What do you optimise for?
"Perfection is achieved, not when there is nothing more to add, but when there is nothing left to take away."
A long time ago when XML was brand new my client had a client that wanted to send them jobs to process in XML.
Up until that time work might have been received in fairly simple formats, maybe even as simple as CSV. They would take apart the various elements of data and store them as separate columns in a database that probably only needed a single table. They'd accumulate enough jobs to run a production batch. The data that was slated to arrive by XML was more complex than previously. It was going to require more tables. But they wanted to keep the same approach. We were to optimise for familiarity at the expense of complexity.

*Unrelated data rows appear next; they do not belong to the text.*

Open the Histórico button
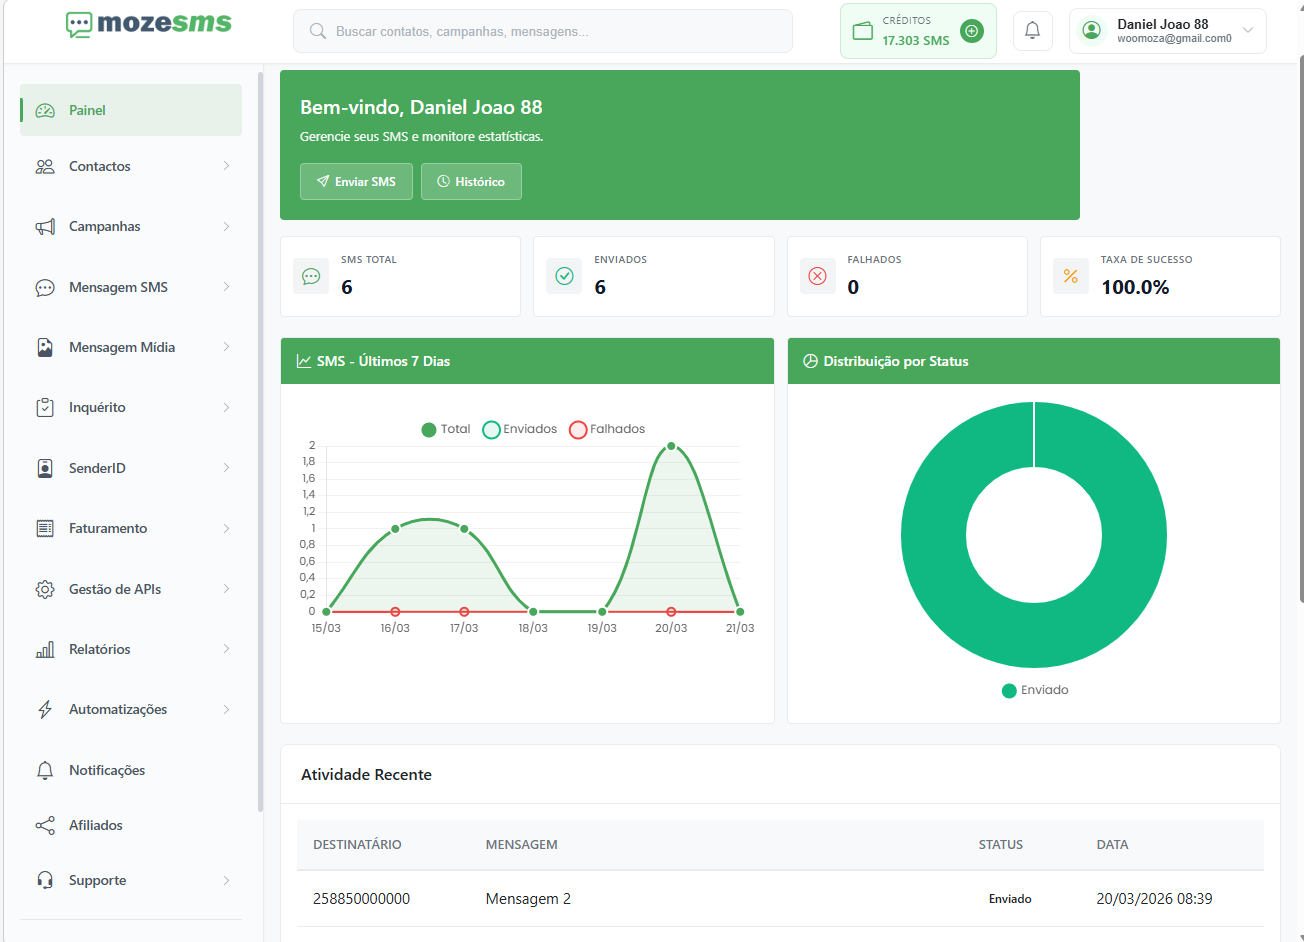This screenshot has height=942, width=1304. (471, 182)
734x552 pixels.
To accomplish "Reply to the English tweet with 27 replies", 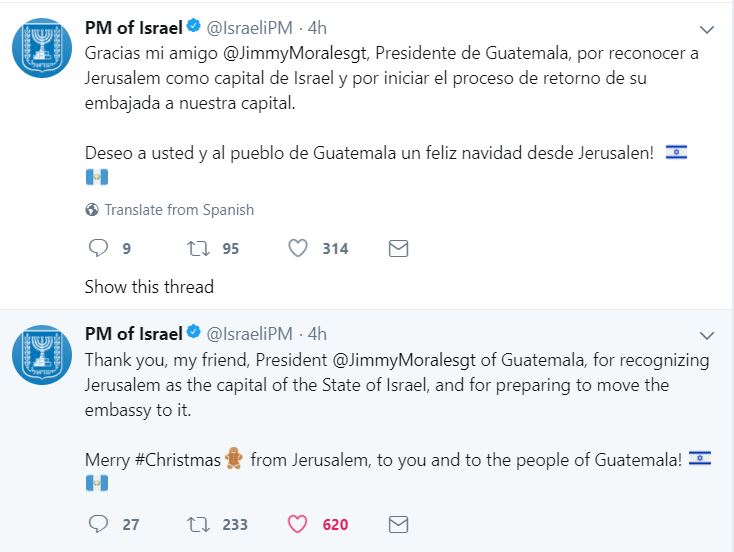I will point(98,524).
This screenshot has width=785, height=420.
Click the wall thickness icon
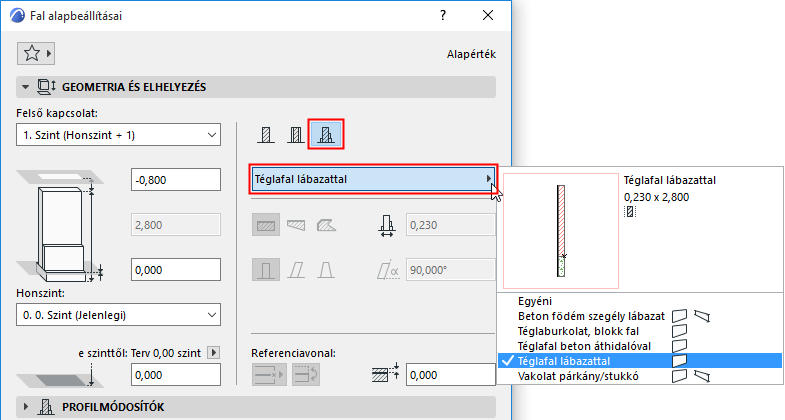[388, 227]
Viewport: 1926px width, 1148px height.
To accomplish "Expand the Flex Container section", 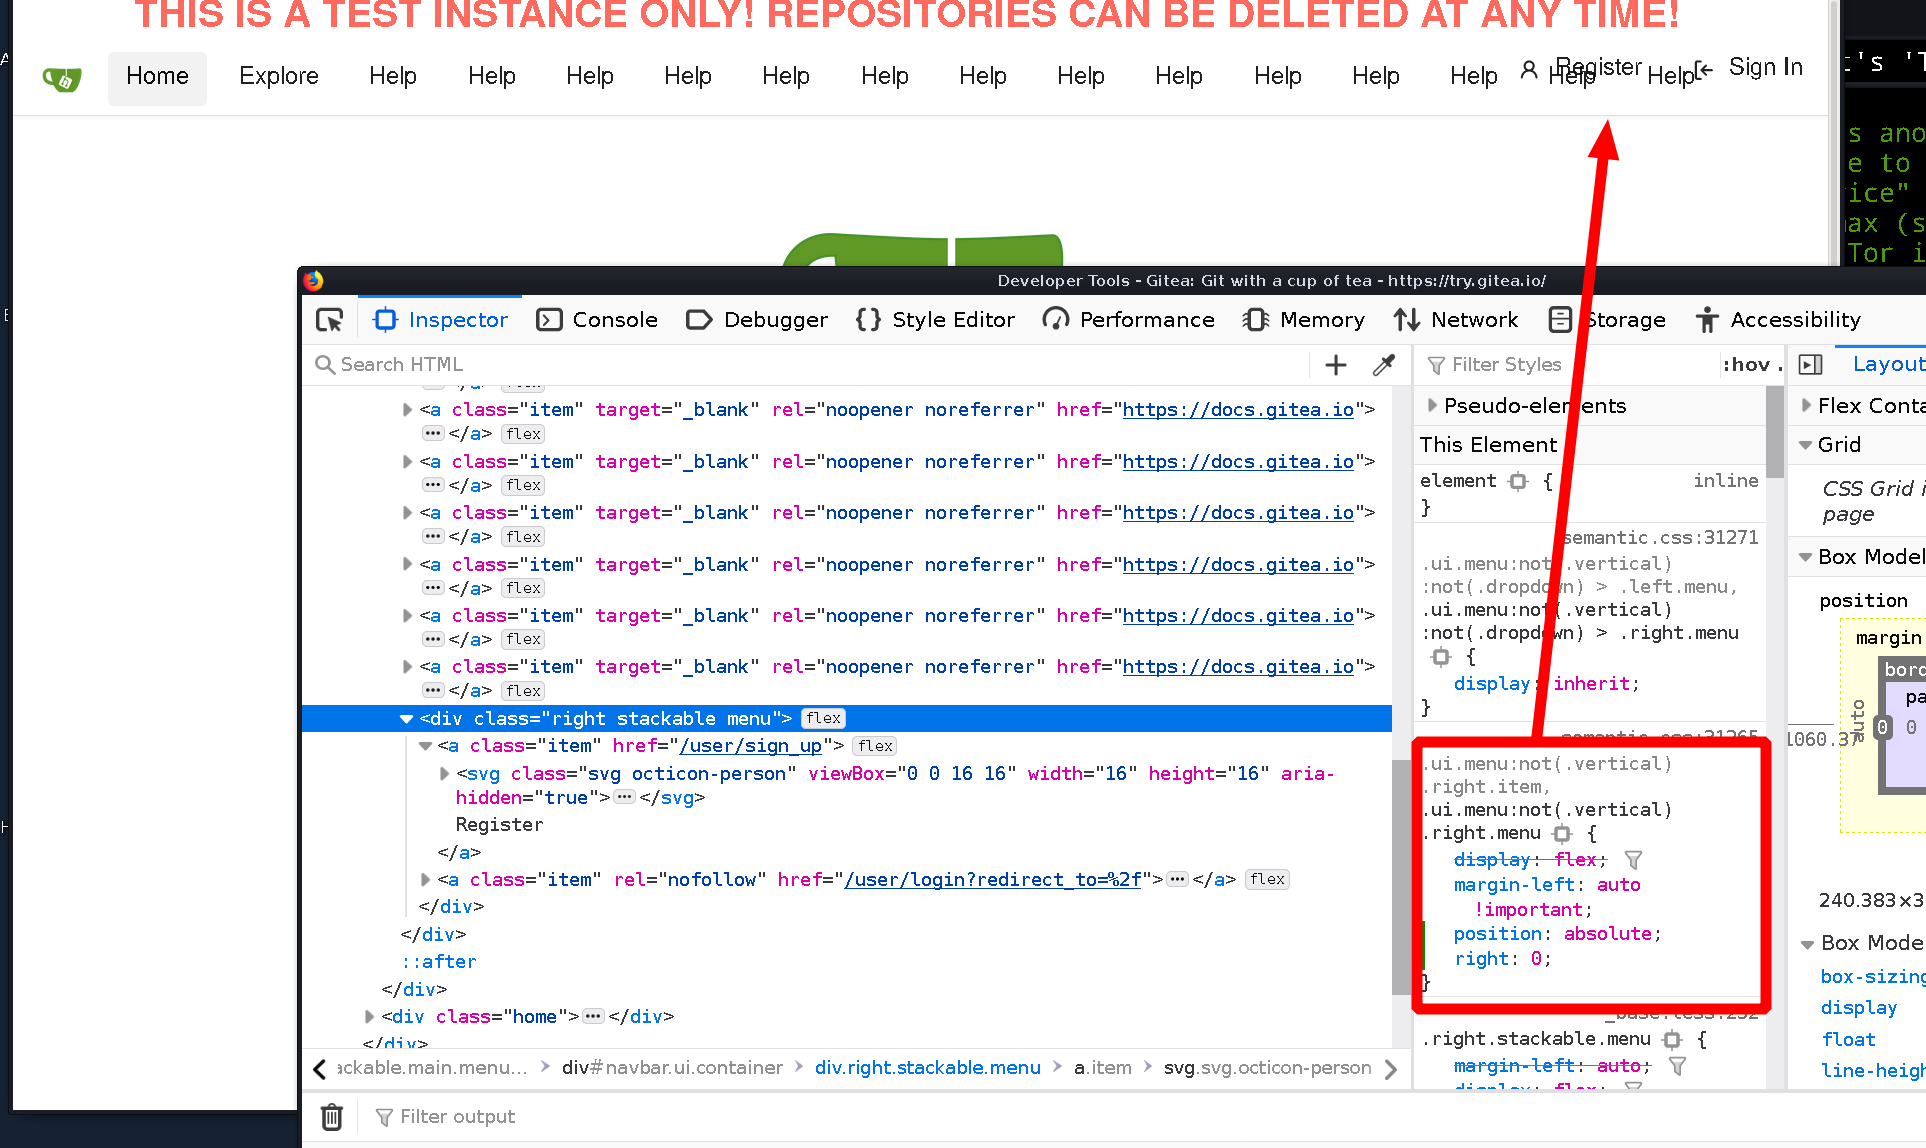I will 1806,406.
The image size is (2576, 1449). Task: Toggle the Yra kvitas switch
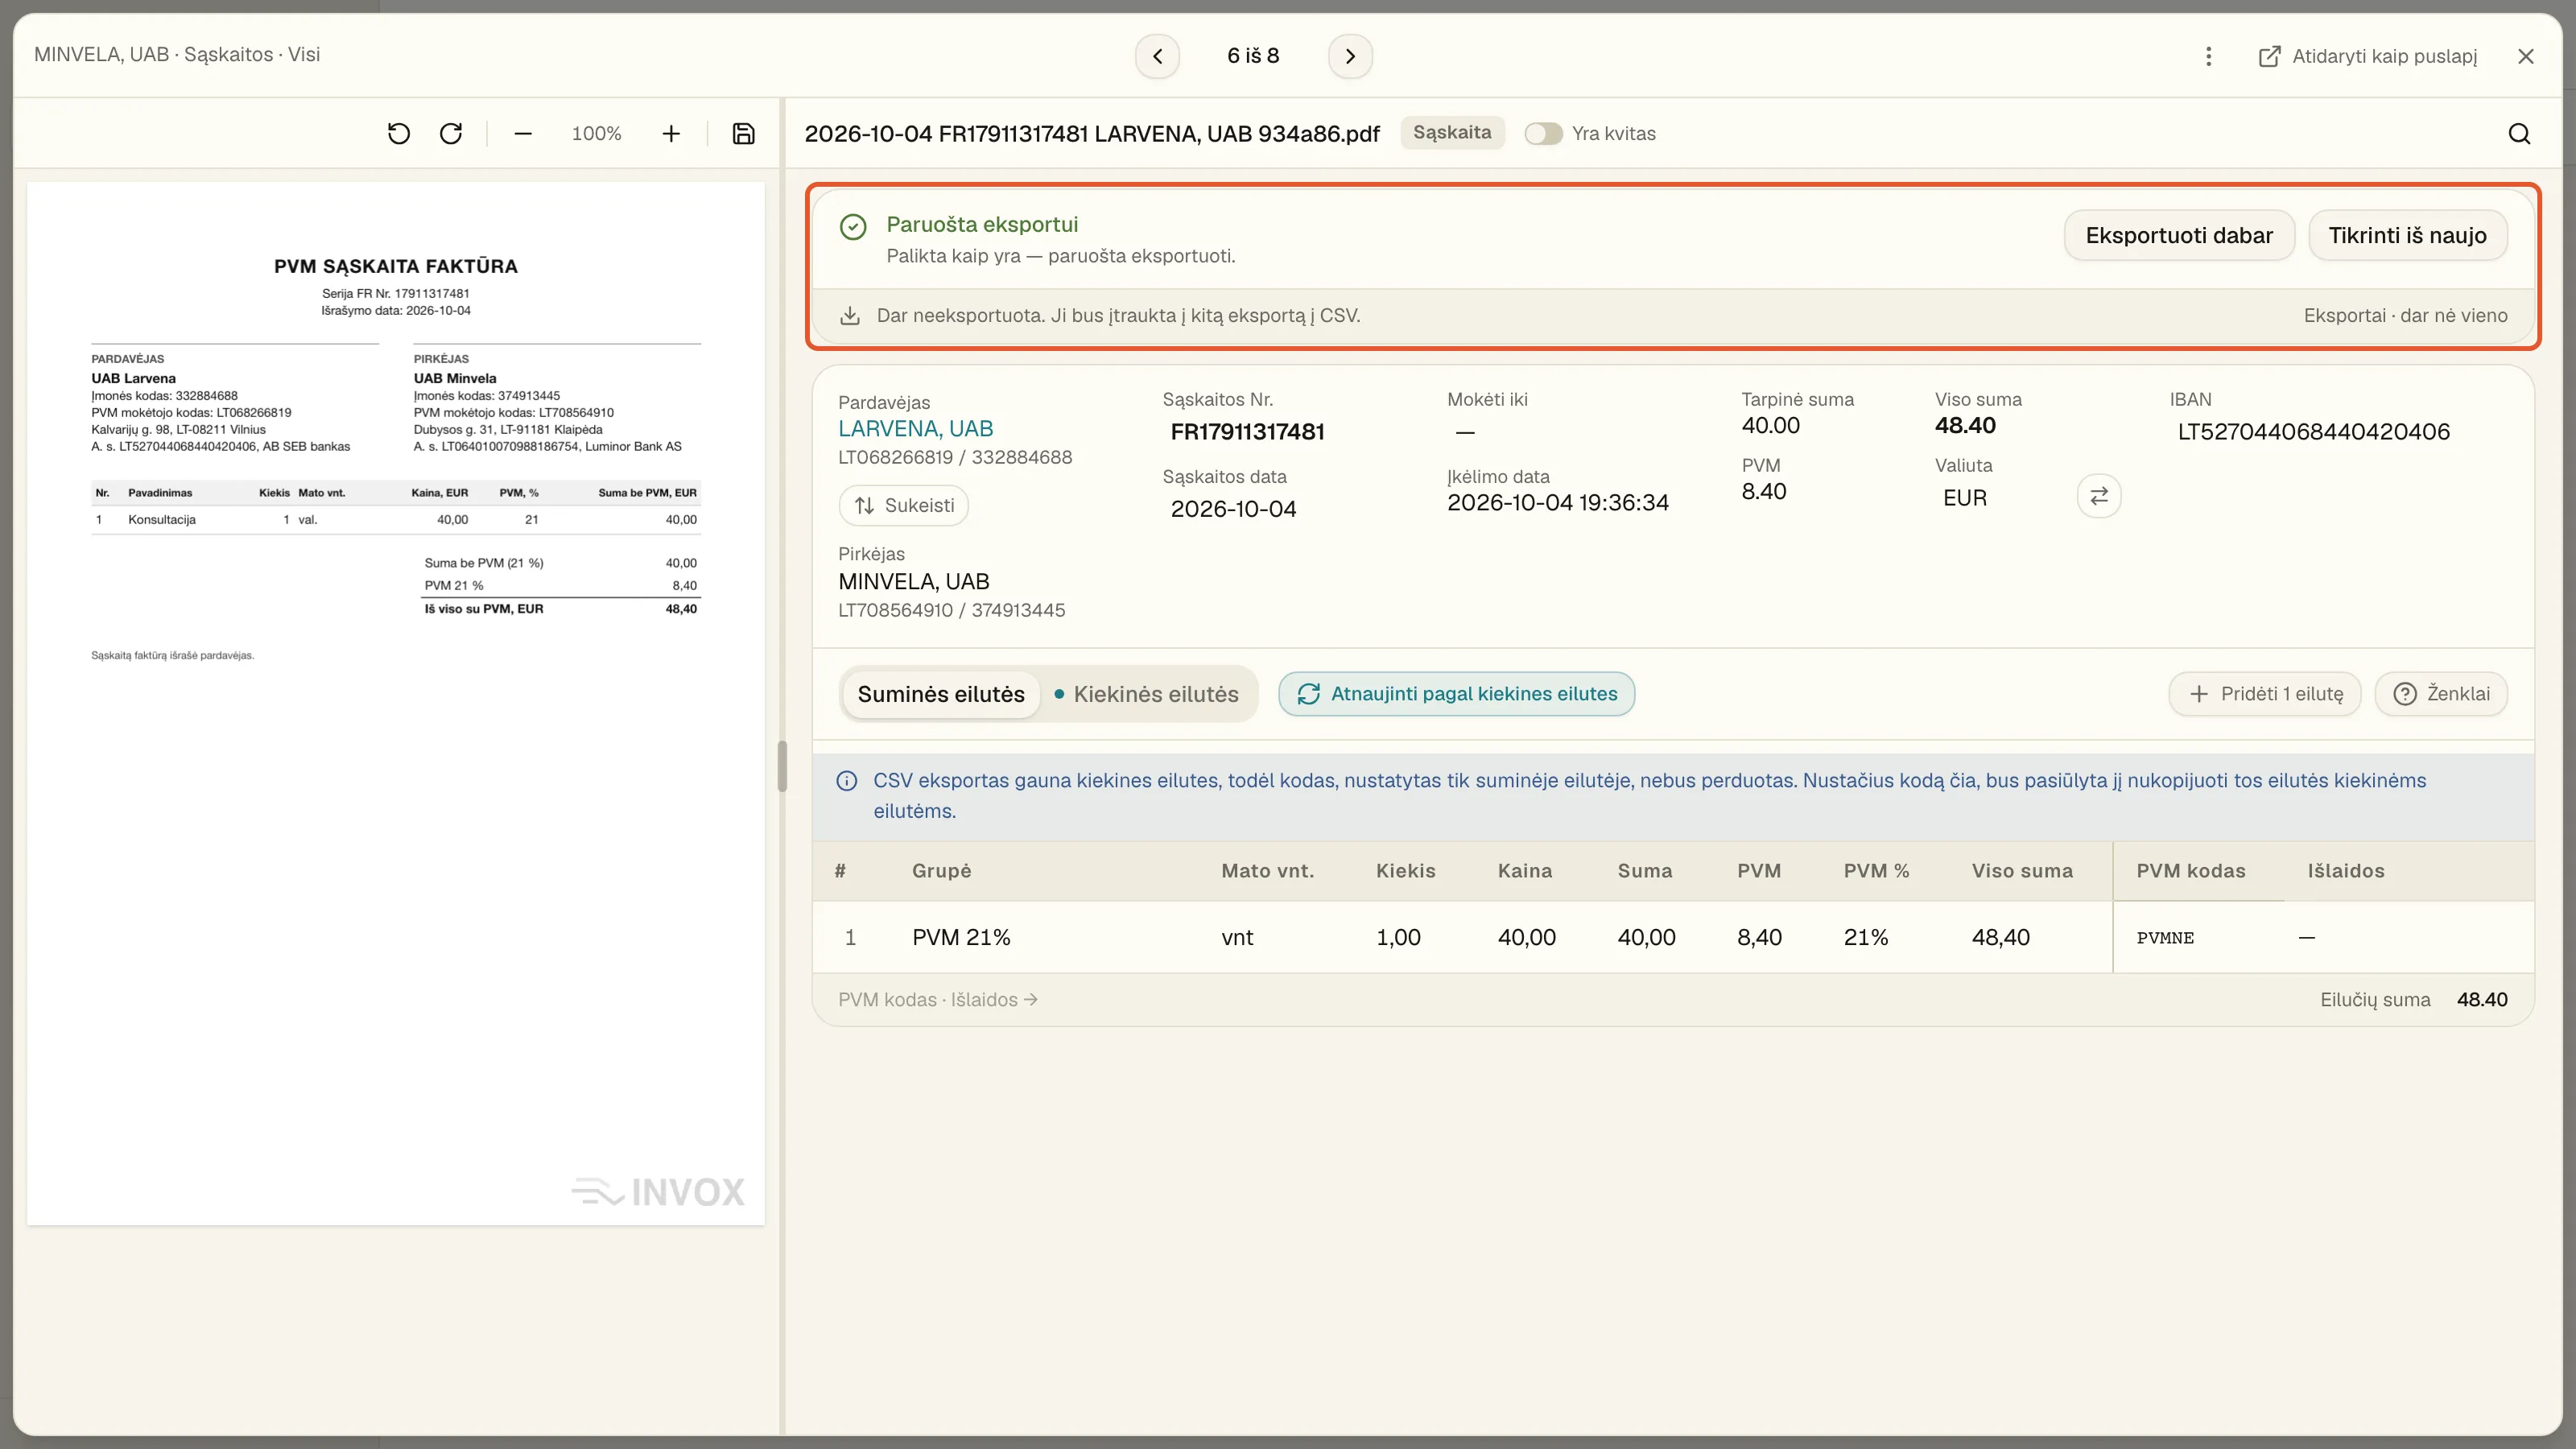pos(1542,133)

My solution was to use XSLT. A style sheet would read the XML and write SQL to add the data. XML was new at this time and there were no existing tools for shredding it into a database. This worked fine in a quick PoC. The trouble was that they were planning to send XML documents with op to 1,000 jobs in them. XSLT used the Microsoft DOM and that would require at least one order of magnitude more memory than the XML it was transforming. Testing this at production scale burst the available memory. We also needed to optimise for memory.
The solution to that was to add a SAX parser as a front end to spilt the incoming documents into individual jobs. It needed only to recognise the beginning and end of the element that enclosed the job. Each job could then be wrapped up and sent to the existing code one at a time. It didn't need to recognise anything in between, just shove it in the bag. Actually it recognised one or two other elements which represented housekeeping information and passed those on as well. We were optimising for memory at the expense of a little more complexity.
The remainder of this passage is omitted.